- EXERCISE INSTRUCTIONS: The task calls for an exact retyping of the lines from the one holding "Task: Open a new browser tab" through the end of the listing, with pictures omitted and nothing added.

- SUPPLIED INFORMATION:
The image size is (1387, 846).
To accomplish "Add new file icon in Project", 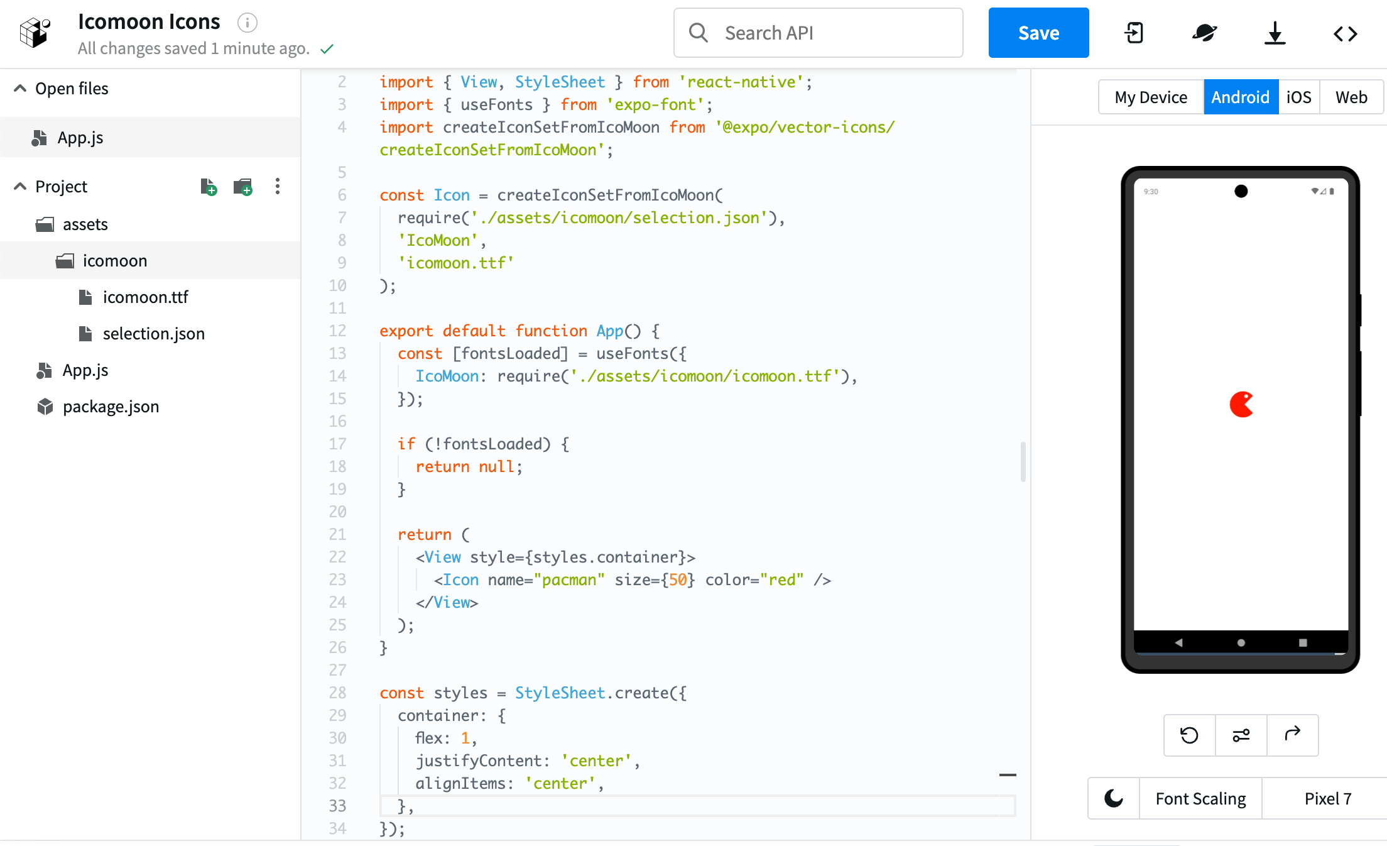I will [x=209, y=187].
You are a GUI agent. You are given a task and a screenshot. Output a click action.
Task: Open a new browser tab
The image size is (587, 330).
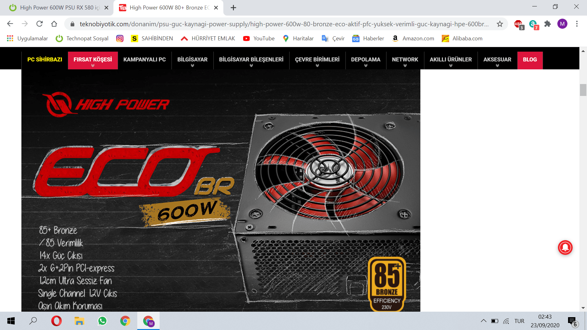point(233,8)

- EXERCISE RESPONSE:
Task: Open a new browser tab
The image size is (587, 330).
point(233,8)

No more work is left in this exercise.